• _Aufgaben_:
A: Schreiben Sie aus dem Text über das Endless Summer Open Air den Abschnitt ab, der mit „So gibt es keine“ beginnt und bis „gemeinsame Familie sein.“ reicht.
B: An welchem Wochenende fand laut dem Text über das Endless Summer Open Air das 19. Festival statt?

• _Seitenauszug_:
Am Wochenende vom 11. bis 13. August 2016 fand das 19. Endless Summer Open Air in Torgau statt und zog wieder mehrere tausend Besucher der Punk-, Skinhead-, und Hardcore-Szene in den Osten. Auch nach so vielen Jahren hat dieses Festival keinen Funken von seinem familiären DIY Charakter verloren.
So gibt es keine übertriebenen Eintrittspreise, welche Jahr für Jahr ins Unermessliche steigen, es gibt auch kein wechselndes Freizeitangebot mit Hüpfburgen oder Bungee Jumping und es gibt vor allem auch keinen Anlass dies jemals ändern zu wollen.
Endless Summer bedeutet nicht die tollsten, neuesten und berühmtesten Bands auf einer riesigen Bühne zu sehen, begleitet von Feuer, einer Lasershow und Feuerwerk, vielmehr bedeutet es Freunde treffen, Party machen, tagelang auf dem Zeltplatz leben und einfach eine große gemeinsame Familie sein.

• _Datenauszug_:
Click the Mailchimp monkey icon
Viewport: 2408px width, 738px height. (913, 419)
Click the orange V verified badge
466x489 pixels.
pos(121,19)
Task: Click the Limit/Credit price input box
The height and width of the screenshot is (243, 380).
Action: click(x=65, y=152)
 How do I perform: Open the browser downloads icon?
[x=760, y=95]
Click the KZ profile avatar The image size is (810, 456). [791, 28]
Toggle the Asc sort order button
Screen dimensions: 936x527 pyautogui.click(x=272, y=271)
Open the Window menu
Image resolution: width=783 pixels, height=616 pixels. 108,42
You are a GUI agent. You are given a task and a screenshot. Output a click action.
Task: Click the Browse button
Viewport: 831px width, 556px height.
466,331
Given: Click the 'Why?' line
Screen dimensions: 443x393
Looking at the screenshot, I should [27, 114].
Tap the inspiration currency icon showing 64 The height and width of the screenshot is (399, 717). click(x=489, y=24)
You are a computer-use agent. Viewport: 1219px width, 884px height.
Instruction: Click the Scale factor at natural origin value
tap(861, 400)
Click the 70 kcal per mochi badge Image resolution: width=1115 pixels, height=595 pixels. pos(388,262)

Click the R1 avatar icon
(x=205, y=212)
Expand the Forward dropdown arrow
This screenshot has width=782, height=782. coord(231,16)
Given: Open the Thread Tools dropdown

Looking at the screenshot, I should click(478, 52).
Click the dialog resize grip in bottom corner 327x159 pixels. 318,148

• _Lösungen_:
A:
So gibt es keine übertriebenen Eintrittspreise, welche Jahr für Jahr ins Unermessliche steigen, es gibt auch kein wechselndes Freizeitangebot mit Hüpfburgen oder Bungee Jumping und es gibt vor allem auch keinen Anlass dies jemals ändern zu wollen.
Endless Summer bedeutet nicht die tollsten, neuesten und berühmtesten Bands auf einer riesigen Bühne zu sehen, begleitet von Feuer, einer Lasershow und Feuerwerk, vielmehr bedeutet es Freunde treffen, Party machen, tagelang auf dem Zeltplatz leben und einfach eine große gemeinsame Familie sein.

B: Vom 11. bis 13. August 2016.